The Labor Archives of Washington will celebrate the 100th anniversary of the 1919 Seattle General Strike with a series of events over the next week, as well as a new library exhibit on campus. There will be book readings, documentary films, a bus tour and live performances and presentations at several locations from Feb. 2 through Feb. 9.
The Seattle General Strike was a five-day stoppage by some 65,000 workers beginning the morning of Feb. 6, 1919, just three months after the armistice that ended World War I. The strike began in the shipyards but soon nearly all of the city’s 110 local labor unions walked off their jobs in a show of unity. The strike, denounced by most local and national press at the time, lasted five days.
The Labor Archives of Washington, housed at the University of Washington curated by archivist Conor Casey, is joined in these events by many partners, including the UW’s Harry Bridges Center for Labor Studies, under the heading of Solidarity Centennial. The still-growing list of related events is online here.
Featured in the events is UW history professor James Gregory, who has written a new introduction and afterword — and contributed a photo essay — to the November republication by University of Washington Press of Robert L. Friedheim’s 1964 book, “The Seattle General Strike” in a “centennial edition.” Gregory will read from the book at 6 p.m. Feb. 4 at the University Book Store.
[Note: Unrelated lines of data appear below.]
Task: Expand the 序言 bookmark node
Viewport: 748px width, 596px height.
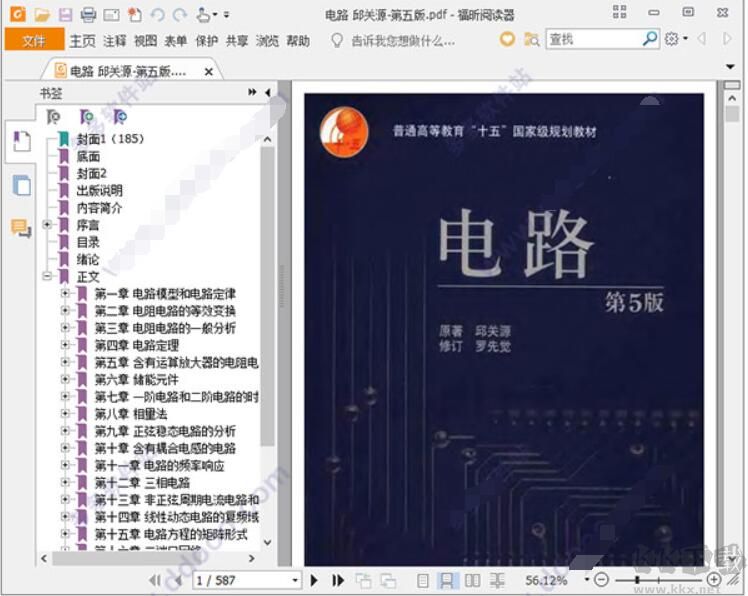Action: 47,225
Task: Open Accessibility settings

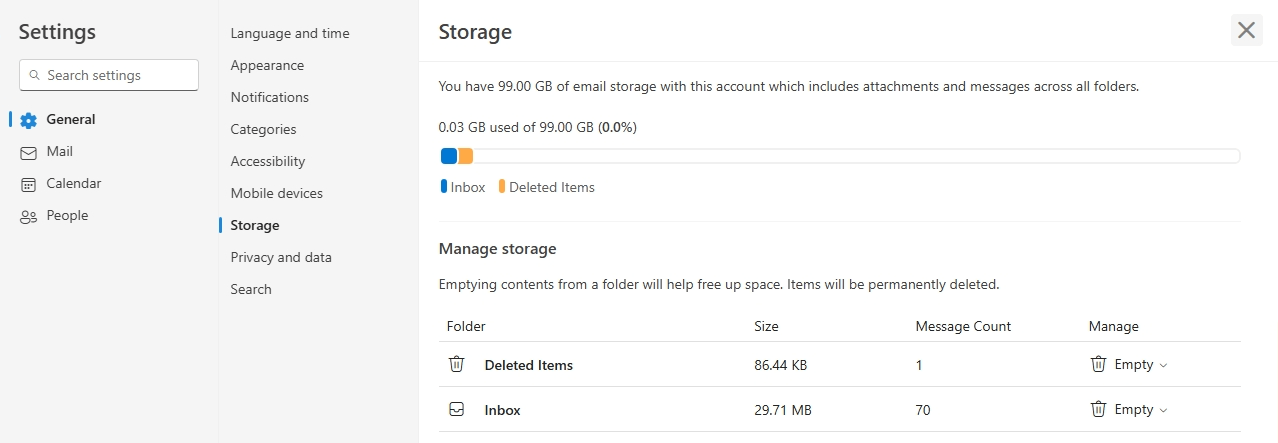Action: coord(268,161)
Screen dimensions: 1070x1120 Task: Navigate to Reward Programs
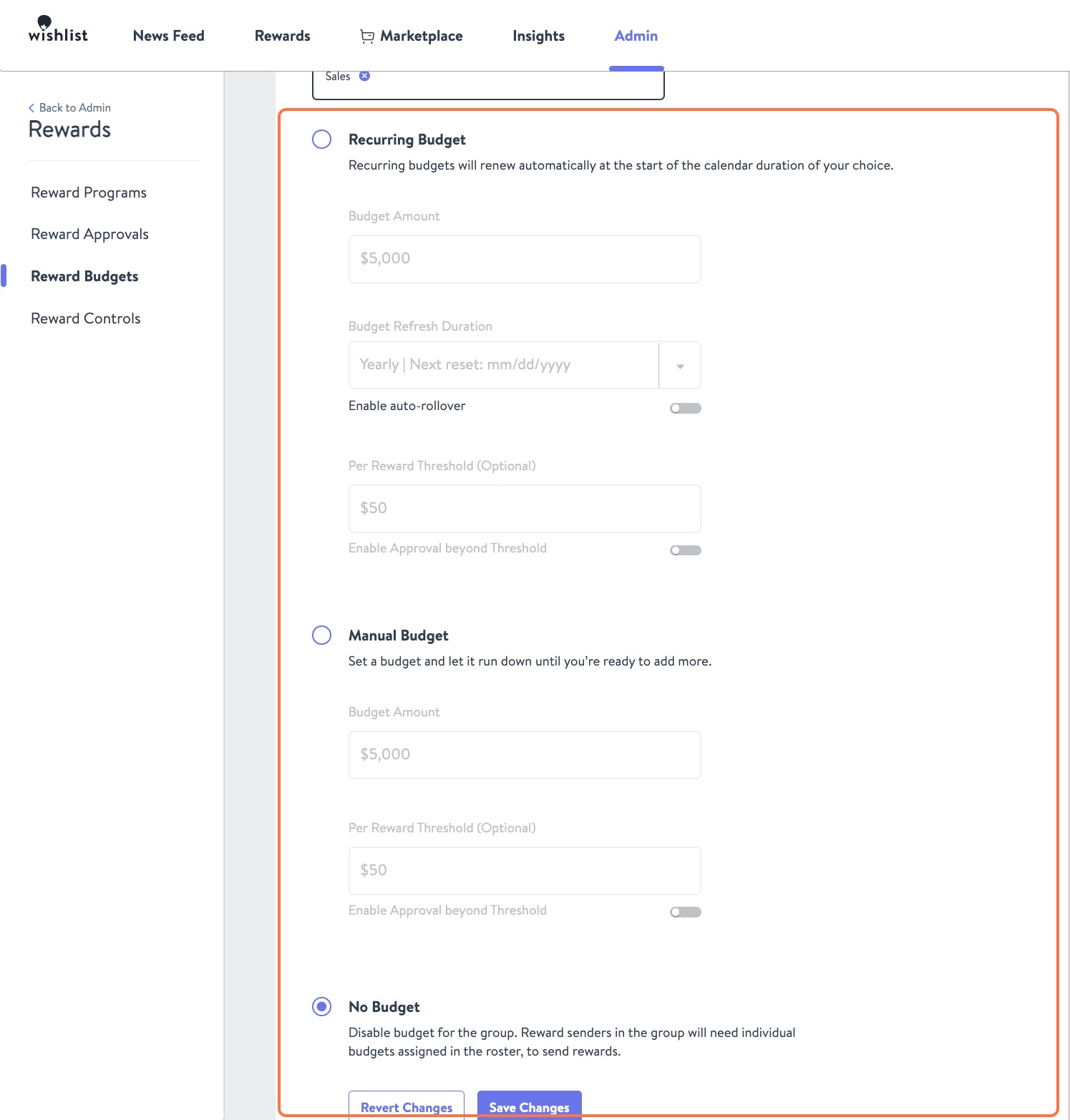pos(88,192)
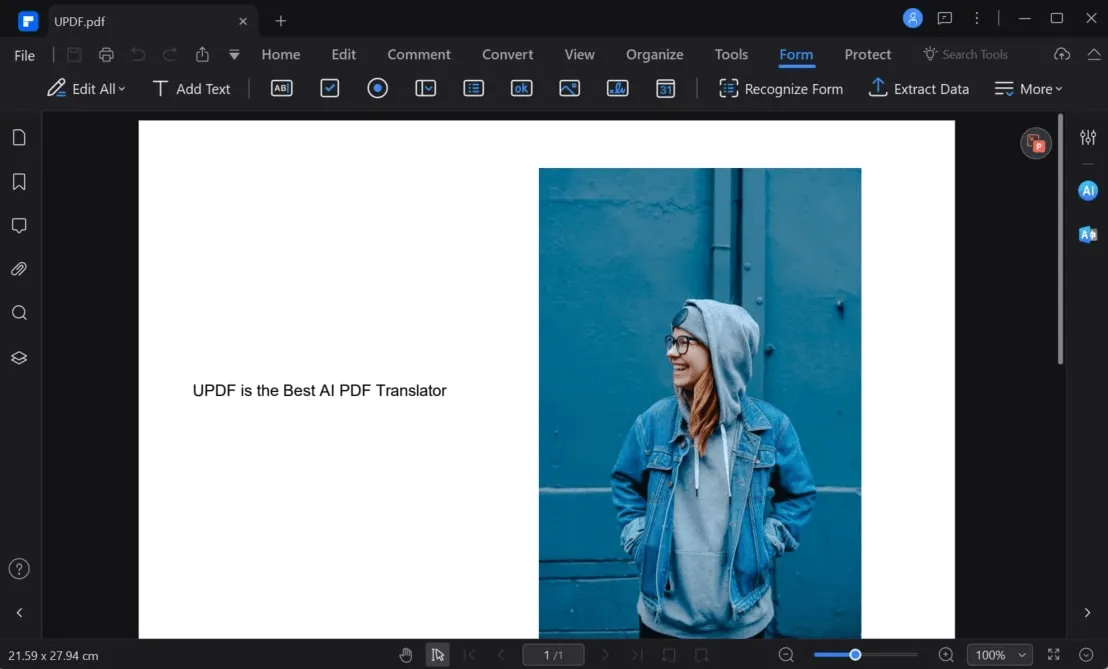Switch to the Comment tab
The height and width of the screenshot is (669, 1108).
(x=419, y=55)
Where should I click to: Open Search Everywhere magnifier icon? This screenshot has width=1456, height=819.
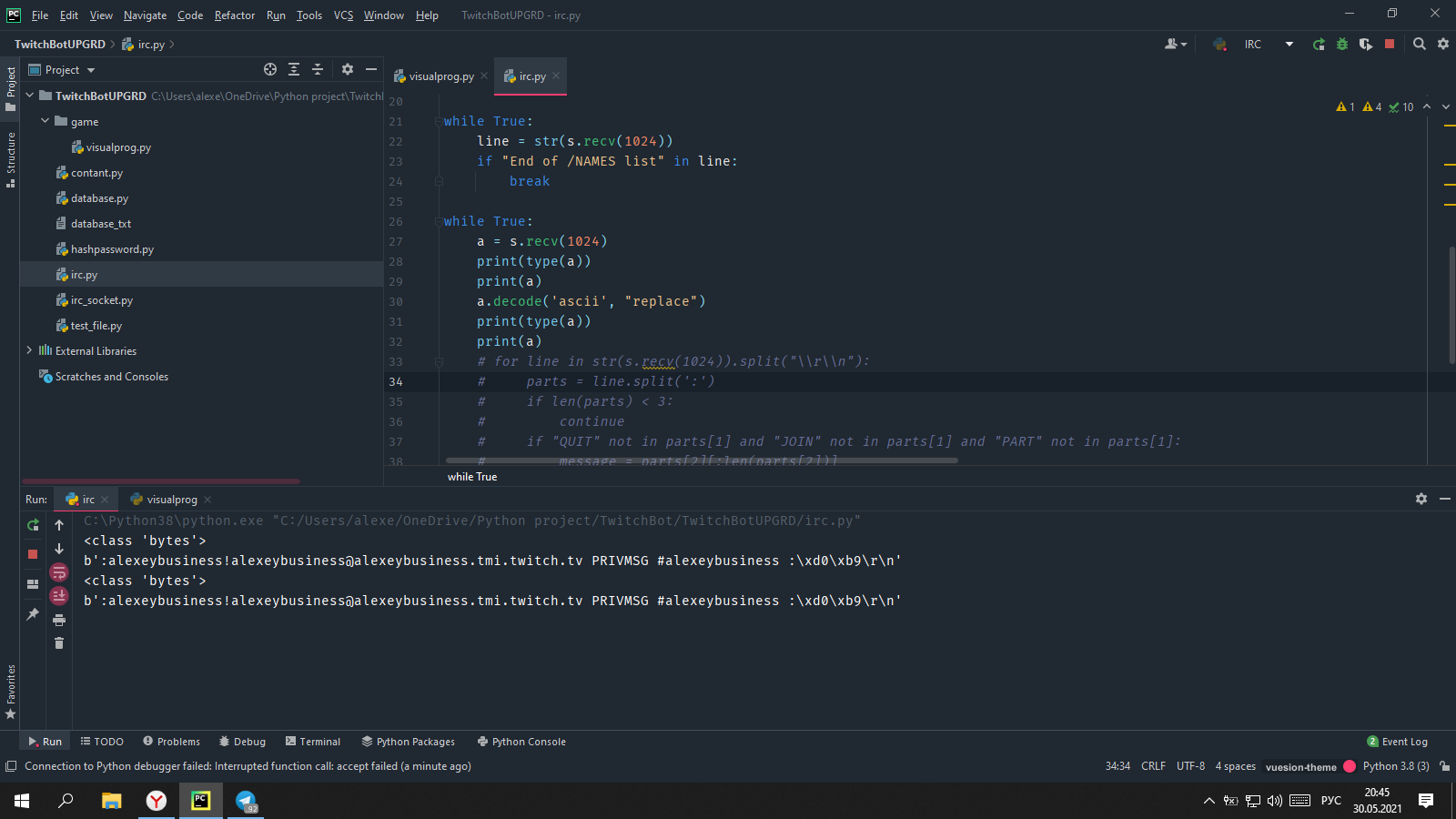pos(1419,45)
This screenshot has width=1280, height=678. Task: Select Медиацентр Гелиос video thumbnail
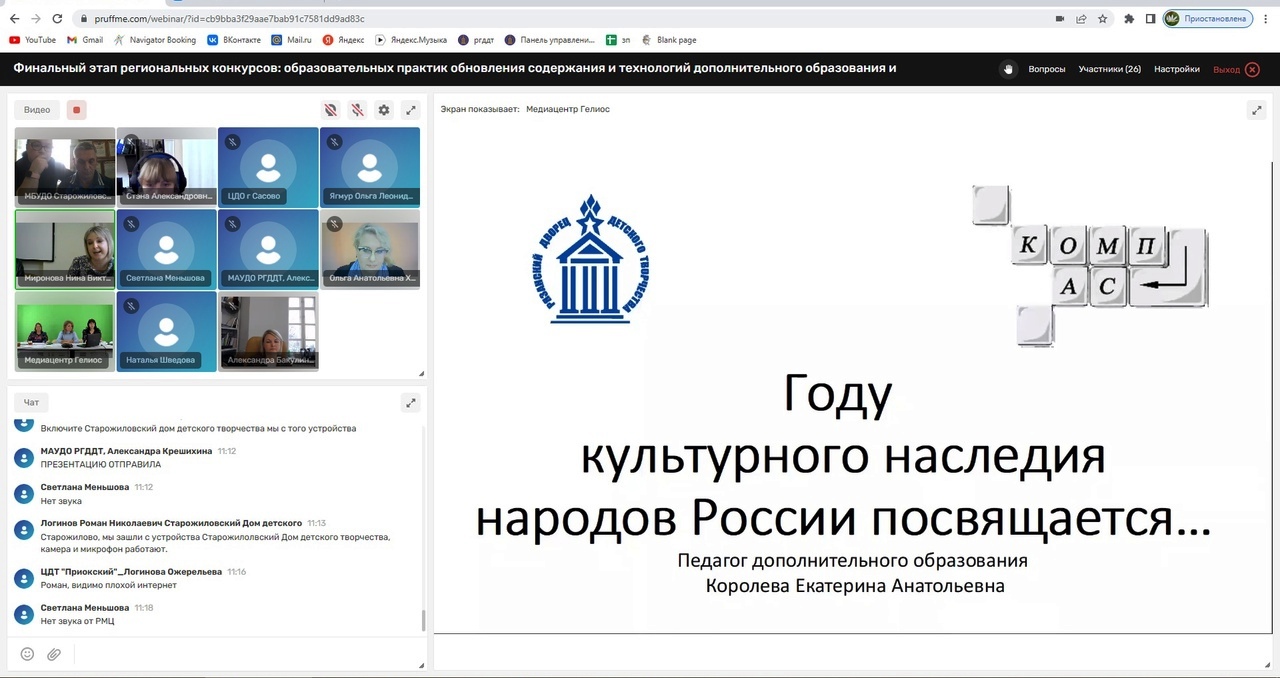tap(65, 332)
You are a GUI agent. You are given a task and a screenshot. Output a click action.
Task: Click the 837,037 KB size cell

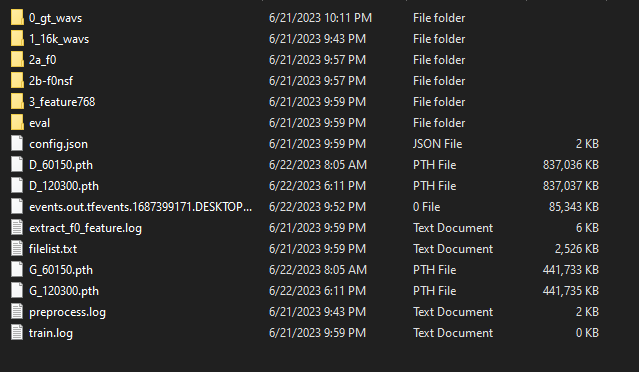[571, 186]
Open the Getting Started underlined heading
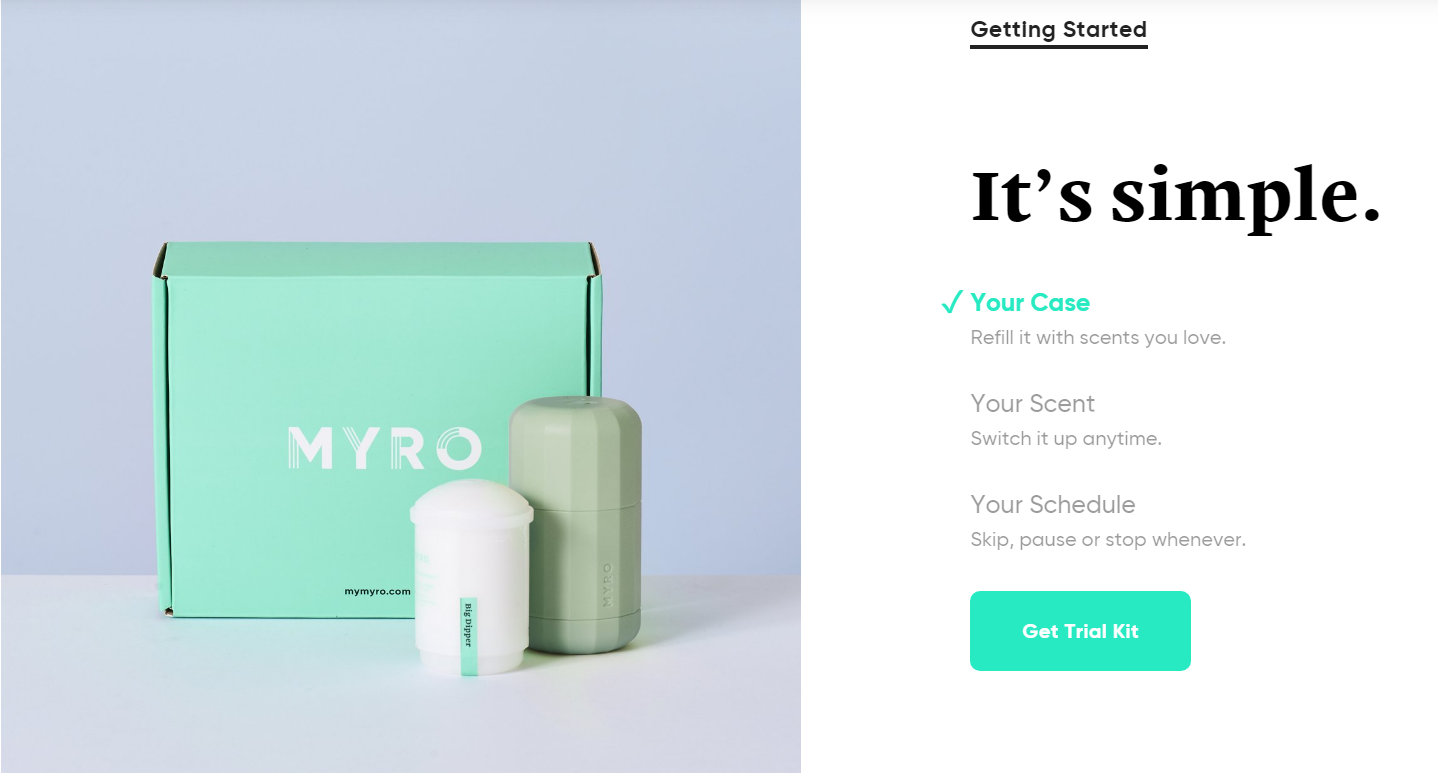1438x773 pixels. pyautogui.click(x=1059, y=30)
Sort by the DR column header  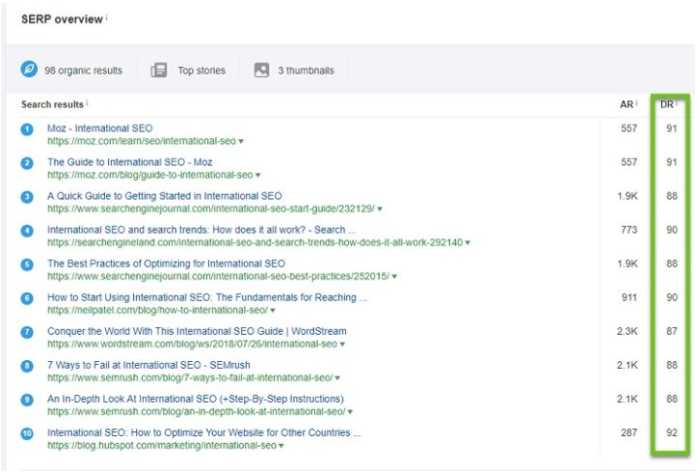click(x=666, y=104)
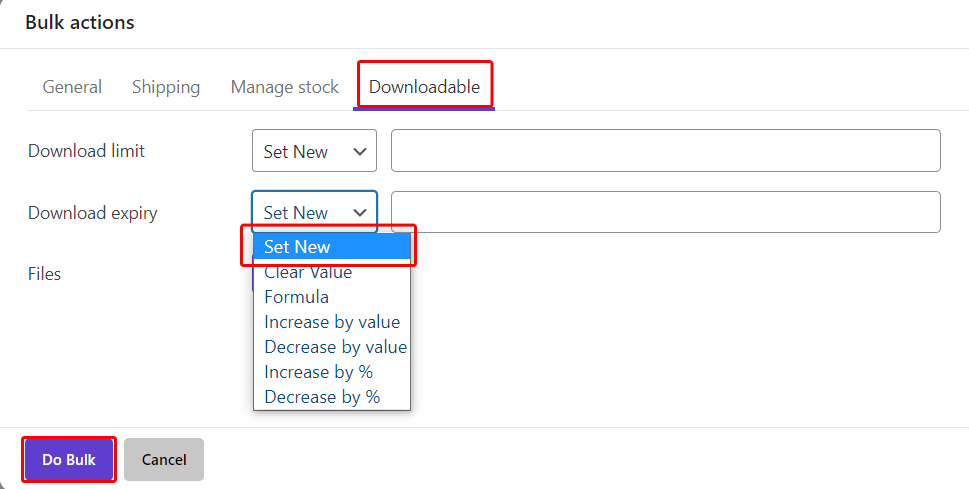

Gregory also collaborated with playwright Ed Mast, the Seattle Labor Chorus and the labor archives in creating an immersive performance piece titled “Labor Will Feed the People: Celebrating the Seattle General Strike Centennial,” a telling of these events through the voices of workers, politicians and others, with live music. The performance will be at 7 p.m. on Feb. 6 at Seattle’s Museum of History and Industry. An exhibit and audience activities will precede the performance, and a Q and A session will follow.
Gregory will be among the speakers at “Solidarity City: The 1919 Seattle General Strike and 100 Years of Worker Power,” the Labor Archives of Washington’s annual event. Other speakers are Nicole Grant of MLK Labor (formerly the MLK Jr. County Labor Council), historians and authors Dana Frank and Cal Winslow, and activist and author Jonathan Rosenblum. This will be from 1 to 5 p.m. Feb. 9 at the Seattle Labor Temple, 2800 First Ave.
Beginning on Feb. 4, the Labor Archives of Washington and UW Libraries will present an exhibit titled “The Legacy of the Seattle General Strike Era and the Centralia Tragedy of 1919” in the lobby and reference room of the Special Collections area and in Allen Library. In time, the exhibit will travel to other locations, and be presented as a website.
The Centralia Tragedy, also called the Centralia Massacre or the Armistice Day Riot, was a violent clash during an Armistice parade in that southwest Washington town on Nov. 11, 1919, that left six dead. The exhibit will offer multiple viewpoints on the events with documents, photographs and artifacts preserved by the participants, and will be on display until June 7.
Casey said there will be other events, and likely a separate library exhibit, later in the year, noting the November centennial pf the Centralia Tragedy.
“The year 1919 gave Seattle a reputation that has been reproduced by generations ever since,” Gregory wrote in the afterword to Friedheim’s history of the strike, “partly through the selective migration of people who know and appreciate the city’s labor and radical history and who think that something interesting may be happening in this far northwest corner of the United States.
“And that expectation becomes self-fulfilling as these newcomers fuel new waves of political activism, helping to renew the city’s reputation as a progressive and sometimes radical place, as the city of the General Strike.”
Other events include:
- the premiere of the documentary “Labor Wars of the Northwest,” covering three decades of labor strife in the Pacific Northwest in the early 20th century, at 1 p.m. Feb. 2 at MOHAI
- a screening of the documentary “Witness to Revolution: The Story of Anna Louise Strong” at 6 p.m. on Feb. 7 at MOHAI
- a bus tour of sites related to the Seattle General Strike on the morning of Feb. 9.
Other partners in Solidarity Central include the MLK Labor, the Museum of History and Industry, the Pacific Northwest Labor History Association, the Washington State Labor Council, Historylink.org, the Wing Luke Museum and many more.